**CHALLENGE:** List each line of the material that contains the string "from".

**RECORDS PROVIDED:**
▼
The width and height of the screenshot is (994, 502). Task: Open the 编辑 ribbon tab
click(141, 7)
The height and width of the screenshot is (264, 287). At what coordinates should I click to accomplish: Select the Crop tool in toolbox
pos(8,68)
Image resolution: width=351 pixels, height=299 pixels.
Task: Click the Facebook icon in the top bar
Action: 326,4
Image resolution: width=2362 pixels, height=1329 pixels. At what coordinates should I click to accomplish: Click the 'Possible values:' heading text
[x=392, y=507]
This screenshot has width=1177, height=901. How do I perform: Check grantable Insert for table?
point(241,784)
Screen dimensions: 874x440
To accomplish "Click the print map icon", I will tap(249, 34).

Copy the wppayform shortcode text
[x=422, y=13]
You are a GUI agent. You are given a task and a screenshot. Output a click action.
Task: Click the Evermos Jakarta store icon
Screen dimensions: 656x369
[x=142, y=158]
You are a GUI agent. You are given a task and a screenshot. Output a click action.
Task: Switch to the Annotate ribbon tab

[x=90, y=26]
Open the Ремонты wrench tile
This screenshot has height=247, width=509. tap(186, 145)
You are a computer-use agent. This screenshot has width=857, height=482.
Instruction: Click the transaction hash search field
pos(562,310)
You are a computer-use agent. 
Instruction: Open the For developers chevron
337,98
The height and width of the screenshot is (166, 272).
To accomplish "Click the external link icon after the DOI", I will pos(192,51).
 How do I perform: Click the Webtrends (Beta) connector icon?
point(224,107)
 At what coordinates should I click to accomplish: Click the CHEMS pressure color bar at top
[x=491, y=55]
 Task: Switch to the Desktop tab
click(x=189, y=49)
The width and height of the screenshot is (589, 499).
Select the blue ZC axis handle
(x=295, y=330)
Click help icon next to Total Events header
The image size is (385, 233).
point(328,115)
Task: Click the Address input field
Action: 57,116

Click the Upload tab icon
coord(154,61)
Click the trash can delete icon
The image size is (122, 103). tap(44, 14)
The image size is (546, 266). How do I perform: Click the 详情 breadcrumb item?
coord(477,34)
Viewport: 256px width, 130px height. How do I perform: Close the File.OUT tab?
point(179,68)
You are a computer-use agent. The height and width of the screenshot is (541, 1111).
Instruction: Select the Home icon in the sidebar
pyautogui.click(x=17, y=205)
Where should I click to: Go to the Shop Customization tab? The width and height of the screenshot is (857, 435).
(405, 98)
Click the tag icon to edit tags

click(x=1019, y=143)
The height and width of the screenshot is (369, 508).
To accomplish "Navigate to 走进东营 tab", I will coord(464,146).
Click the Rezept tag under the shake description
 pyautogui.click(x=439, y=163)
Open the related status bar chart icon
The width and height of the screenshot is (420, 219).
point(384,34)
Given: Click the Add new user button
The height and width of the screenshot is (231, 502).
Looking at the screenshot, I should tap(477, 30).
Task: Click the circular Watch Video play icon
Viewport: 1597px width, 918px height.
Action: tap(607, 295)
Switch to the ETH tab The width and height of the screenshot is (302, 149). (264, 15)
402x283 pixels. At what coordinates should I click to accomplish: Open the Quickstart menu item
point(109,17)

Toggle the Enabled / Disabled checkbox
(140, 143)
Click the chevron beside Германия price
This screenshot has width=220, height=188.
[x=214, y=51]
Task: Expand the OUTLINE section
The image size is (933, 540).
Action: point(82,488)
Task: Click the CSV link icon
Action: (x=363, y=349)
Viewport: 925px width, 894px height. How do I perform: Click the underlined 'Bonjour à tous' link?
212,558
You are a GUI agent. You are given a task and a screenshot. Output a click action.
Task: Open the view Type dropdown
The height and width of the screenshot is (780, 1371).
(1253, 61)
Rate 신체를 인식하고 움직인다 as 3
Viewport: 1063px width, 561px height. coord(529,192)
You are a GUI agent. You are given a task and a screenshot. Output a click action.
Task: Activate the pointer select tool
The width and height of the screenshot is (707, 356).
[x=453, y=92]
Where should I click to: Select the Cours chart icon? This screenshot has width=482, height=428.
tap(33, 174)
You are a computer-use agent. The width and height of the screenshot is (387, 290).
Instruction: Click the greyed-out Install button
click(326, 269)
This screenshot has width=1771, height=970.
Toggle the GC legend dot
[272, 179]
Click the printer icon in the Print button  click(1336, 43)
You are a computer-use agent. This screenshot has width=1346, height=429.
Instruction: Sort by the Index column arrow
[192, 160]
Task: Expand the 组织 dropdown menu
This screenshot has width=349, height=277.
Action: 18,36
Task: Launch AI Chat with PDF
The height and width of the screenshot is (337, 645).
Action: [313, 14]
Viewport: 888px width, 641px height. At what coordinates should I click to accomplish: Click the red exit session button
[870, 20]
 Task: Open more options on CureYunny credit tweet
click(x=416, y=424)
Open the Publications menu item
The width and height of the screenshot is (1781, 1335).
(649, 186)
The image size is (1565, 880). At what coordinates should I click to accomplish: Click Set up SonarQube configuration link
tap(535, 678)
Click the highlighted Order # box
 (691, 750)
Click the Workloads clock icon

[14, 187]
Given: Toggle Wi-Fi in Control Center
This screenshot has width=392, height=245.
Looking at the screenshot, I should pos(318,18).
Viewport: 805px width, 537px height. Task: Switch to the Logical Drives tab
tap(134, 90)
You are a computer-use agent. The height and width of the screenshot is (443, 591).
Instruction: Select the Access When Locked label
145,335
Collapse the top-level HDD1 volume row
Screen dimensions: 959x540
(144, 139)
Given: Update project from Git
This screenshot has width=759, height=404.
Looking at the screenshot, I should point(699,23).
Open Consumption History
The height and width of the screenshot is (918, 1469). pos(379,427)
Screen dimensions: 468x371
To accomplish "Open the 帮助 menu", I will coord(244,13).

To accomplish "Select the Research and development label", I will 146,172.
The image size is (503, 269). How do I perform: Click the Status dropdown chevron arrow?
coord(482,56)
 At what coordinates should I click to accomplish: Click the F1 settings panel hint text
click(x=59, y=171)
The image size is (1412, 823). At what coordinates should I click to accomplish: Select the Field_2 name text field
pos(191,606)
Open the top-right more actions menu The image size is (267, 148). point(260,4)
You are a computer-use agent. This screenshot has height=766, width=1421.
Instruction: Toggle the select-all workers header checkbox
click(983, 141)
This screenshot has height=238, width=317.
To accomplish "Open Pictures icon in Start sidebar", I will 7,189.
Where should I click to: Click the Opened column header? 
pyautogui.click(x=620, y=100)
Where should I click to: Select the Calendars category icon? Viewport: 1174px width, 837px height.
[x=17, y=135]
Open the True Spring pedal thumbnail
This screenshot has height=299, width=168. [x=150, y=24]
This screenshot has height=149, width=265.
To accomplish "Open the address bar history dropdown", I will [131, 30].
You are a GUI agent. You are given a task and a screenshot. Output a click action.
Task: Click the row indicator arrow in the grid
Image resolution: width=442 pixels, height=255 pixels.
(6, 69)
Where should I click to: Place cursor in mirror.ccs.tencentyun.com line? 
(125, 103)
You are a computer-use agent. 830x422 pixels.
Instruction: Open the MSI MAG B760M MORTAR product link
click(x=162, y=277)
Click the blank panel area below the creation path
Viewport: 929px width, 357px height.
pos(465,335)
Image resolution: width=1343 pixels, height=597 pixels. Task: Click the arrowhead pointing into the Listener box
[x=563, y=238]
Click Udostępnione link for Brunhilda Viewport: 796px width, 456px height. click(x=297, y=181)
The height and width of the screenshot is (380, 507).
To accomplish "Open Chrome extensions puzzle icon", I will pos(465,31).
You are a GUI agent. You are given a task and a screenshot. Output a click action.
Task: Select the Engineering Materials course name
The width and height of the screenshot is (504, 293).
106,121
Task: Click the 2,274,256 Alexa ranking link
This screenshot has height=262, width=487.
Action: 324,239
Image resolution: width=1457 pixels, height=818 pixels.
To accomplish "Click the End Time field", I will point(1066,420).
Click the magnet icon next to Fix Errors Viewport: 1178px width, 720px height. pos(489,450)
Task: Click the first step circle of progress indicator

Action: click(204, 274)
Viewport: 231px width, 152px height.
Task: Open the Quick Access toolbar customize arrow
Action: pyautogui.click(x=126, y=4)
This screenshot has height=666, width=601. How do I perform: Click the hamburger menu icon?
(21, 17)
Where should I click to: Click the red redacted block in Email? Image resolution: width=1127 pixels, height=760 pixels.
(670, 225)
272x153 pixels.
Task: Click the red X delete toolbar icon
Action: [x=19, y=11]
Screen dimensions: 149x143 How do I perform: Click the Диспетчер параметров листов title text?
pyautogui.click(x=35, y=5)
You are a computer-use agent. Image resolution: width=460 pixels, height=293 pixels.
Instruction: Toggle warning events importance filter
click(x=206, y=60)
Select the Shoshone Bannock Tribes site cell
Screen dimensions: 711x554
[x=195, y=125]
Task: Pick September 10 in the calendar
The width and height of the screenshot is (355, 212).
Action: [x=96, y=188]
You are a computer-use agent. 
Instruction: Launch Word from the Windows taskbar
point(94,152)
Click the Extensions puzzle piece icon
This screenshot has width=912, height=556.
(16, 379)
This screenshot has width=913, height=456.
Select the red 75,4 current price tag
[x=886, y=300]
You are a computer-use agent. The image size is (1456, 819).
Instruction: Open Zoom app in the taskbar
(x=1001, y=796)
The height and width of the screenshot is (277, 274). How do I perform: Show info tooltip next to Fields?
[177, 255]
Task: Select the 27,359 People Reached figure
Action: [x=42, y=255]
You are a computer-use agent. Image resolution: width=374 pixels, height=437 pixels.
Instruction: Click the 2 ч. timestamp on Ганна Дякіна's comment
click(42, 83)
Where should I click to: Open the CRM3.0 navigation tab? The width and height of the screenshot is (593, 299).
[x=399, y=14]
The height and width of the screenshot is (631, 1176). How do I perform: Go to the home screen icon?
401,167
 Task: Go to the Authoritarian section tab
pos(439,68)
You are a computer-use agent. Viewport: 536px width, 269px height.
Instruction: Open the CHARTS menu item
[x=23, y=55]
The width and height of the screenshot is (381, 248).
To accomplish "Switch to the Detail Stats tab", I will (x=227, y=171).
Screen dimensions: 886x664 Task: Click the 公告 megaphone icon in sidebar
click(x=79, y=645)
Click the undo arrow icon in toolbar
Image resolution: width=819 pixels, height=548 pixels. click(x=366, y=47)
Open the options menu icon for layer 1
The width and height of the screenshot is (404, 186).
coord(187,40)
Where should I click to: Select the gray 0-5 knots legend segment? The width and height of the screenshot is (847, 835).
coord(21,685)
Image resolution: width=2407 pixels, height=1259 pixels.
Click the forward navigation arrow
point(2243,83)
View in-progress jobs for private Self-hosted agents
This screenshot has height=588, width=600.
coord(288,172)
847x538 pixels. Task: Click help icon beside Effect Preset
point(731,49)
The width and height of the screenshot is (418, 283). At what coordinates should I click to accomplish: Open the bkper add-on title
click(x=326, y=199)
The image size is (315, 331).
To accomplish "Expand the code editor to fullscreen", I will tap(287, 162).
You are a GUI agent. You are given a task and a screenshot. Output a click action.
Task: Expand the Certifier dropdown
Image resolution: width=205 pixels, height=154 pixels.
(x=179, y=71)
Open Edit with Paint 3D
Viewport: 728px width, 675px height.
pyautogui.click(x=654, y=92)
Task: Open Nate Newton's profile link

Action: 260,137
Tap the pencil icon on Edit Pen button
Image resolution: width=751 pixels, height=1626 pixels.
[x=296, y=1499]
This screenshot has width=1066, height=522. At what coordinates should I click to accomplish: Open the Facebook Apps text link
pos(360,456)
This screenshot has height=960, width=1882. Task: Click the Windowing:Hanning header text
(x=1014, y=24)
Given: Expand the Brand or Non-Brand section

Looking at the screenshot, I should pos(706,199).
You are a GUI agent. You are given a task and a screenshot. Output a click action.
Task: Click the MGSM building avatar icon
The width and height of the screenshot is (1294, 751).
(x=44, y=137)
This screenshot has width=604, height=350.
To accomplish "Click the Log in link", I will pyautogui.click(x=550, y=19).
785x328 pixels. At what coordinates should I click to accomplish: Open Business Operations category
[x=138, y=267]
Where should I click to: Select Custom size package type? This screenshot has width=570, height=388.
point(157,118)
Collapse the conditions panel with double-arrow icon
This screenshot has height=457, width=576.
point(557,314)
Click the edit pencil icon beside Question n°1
▲
**FINAL RESULT:**
Given: Update project from Git
Instruction: Launch Word from the Windows taskbar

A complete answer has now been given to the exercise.